● **Exercise directions**
Count up the lines of the data below that contain the string "agent", then give only the total.

● **Task inputs**
########################################

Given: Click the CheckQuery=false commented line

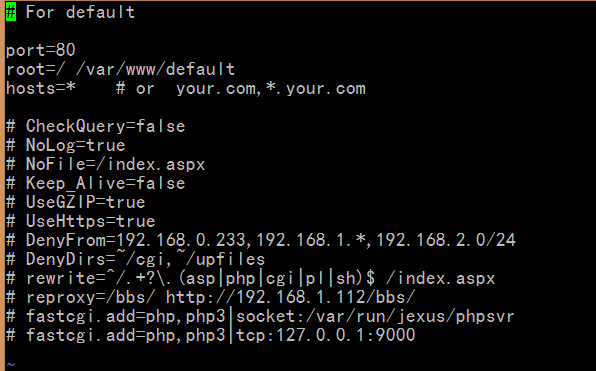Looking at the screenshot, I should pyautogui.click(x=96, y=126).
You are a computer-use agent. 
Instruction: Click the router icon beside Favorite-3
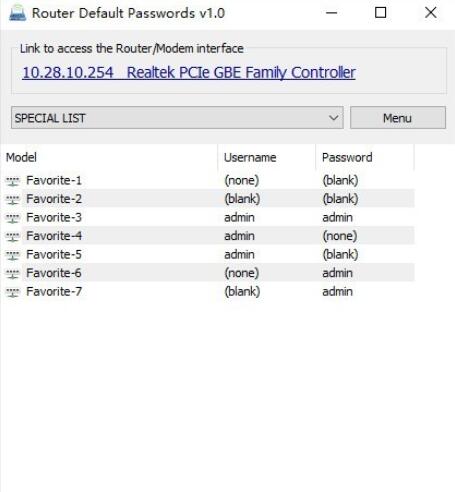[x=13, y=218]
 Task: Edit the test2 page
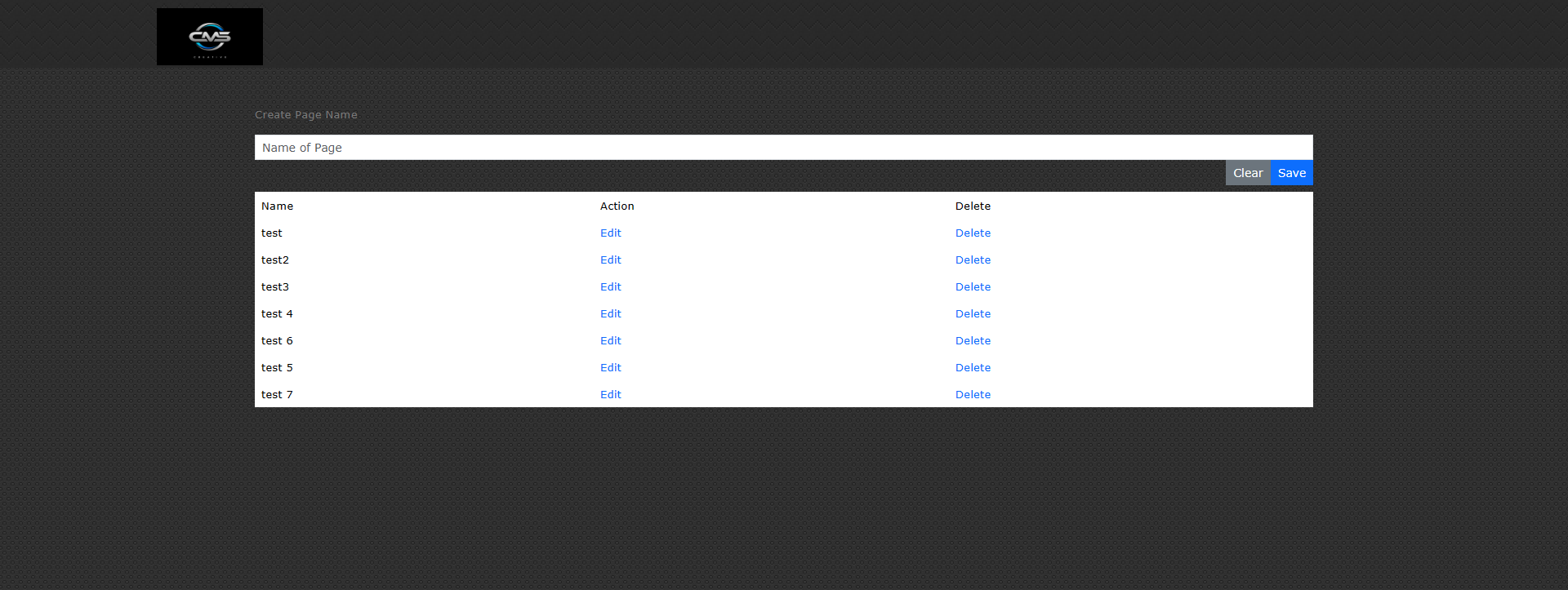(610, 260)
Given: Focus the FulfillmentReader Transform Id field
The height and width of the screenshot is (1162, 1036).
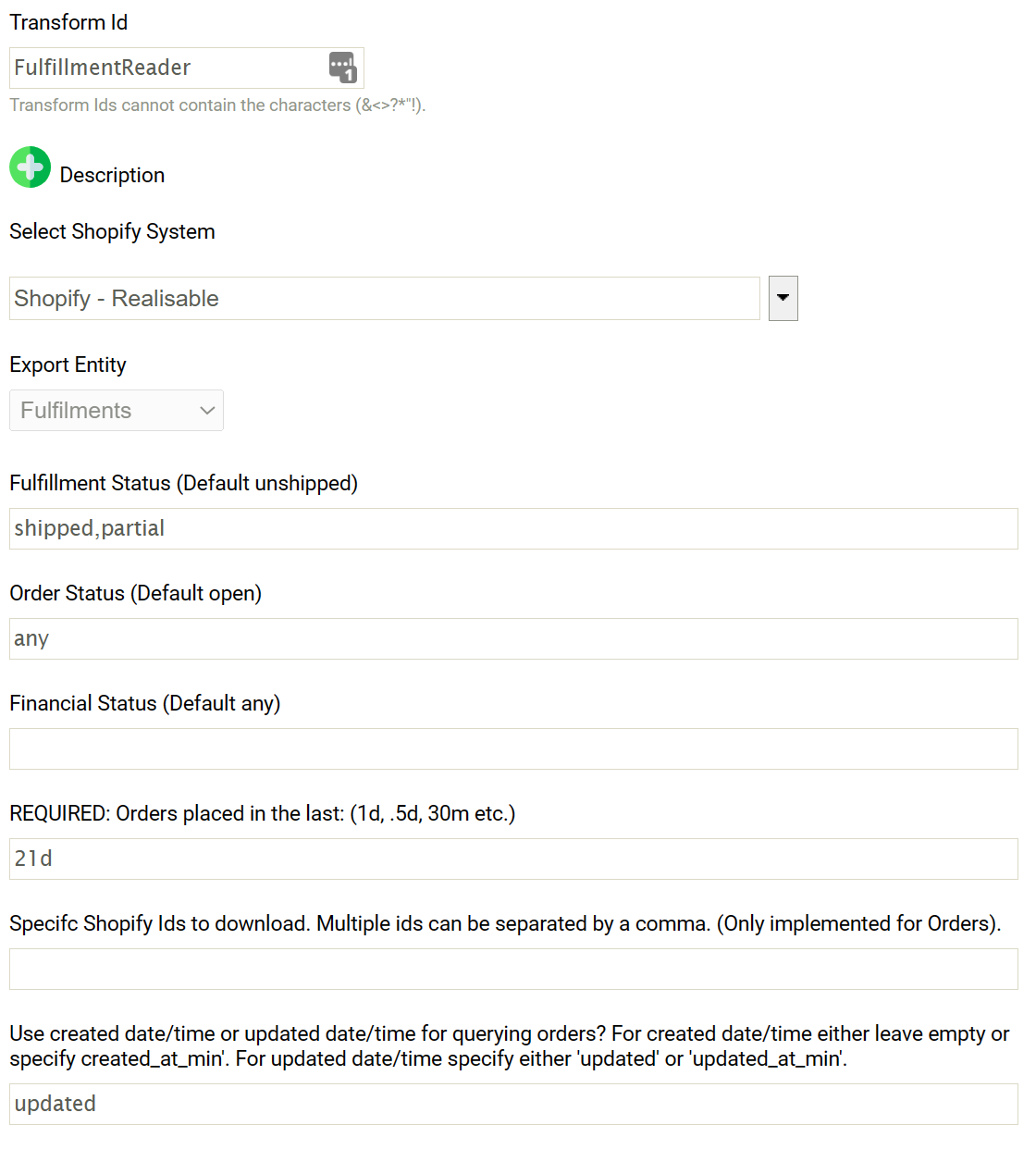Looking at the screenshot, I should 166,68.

########################################

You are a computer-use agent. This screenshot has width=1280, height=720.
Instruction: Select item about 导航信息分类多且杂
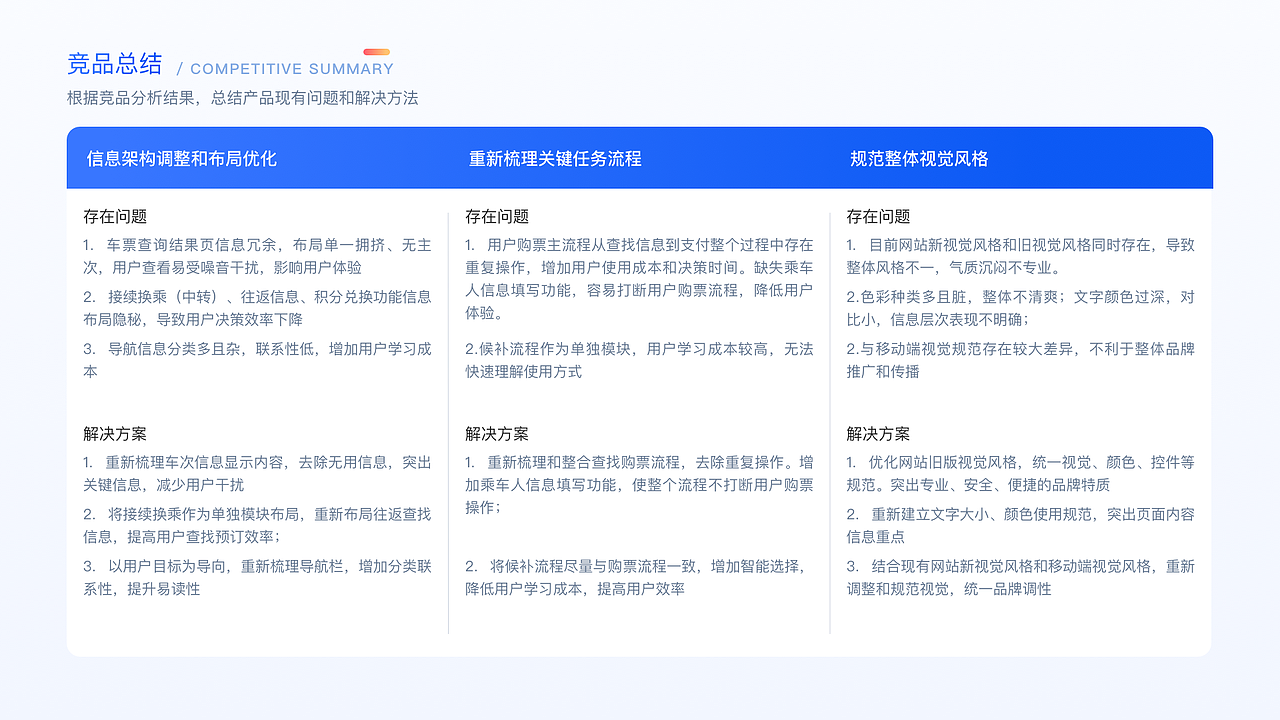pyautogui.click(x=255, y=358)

########################################

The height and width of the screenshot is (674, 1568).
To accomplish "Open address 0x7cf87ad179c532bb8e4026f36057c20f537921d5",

########################################

● **Written response**
2